+++ DATA +++

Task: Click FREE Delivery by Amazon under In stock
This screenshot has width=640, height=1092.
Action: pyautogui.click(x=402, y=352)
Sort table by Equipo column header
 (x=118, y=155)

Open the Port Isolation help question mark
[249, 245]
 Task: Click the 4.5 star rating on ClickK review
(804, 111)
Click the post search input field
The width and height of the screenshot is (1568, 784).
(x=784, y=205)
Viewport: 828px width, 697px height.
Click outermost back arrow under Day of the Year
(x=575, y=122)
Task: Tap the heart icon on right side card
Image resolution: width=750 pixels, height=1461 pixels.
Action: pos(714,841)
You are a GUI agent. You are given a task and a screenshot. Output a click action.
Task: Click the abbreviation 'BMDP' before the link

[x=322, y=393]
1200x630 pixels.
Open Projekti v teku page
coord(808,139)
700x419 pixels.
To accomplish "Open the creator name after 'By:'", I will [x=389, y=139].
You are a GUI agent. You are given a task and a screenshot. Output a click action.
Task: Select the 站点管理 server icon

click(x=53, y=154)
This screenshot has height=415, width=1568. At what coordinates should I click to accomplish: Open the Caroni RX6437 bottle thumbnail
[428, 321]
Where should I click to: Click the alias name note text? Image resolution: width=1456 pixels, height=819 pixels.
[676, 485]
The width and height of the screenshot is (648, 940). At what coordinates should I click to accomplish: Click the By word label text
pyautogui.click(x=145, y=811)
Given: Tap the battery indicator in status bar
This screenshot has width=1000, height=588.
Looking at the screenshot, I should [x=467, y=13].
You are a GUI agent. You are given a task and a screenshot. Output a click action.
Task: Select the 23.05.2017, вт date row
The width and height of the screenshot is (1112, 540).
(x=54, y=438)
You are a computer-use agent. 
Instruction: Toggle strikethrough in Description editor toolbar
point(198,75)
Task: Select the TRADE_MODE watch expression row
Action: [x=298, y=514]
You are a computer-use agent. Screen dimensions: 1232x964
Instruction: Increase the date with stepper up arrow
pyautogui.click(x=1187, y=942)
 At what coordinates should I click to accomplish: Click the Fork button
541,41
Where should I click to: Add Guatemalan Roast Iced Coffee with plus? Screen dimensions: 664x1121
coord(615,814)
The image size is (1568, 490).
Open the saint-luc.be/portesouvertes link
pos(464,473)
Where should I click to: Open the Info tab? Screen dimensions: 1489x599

+++

> **HOW TO COMPLETE THIS TASK**
Retype exactly, and only, the lines above from the one where "Viewport: 828px width, 697px height." occurs up to and including the one where "700x419 pixels." occurs.

> **ANSWER TO THE PROBLEM**
Viewport: 828px width, 697px height.
Click outermost back arrow under Day of the Year
(x=575, y=122)
Task: Tap the heart icon on right side card
Image resolution: width=750 pixels, height=1461 pixels.
Action: pos(714,841)
You are a GUI agent. You are given a task and a screenshot. Output a click action.
Task: Click the abbreviation 'BMDP' before the link

[x=322, y=393]
1200x630 pixels.
Open Projekti v teku page
coord(808,139)
700x419 pixels.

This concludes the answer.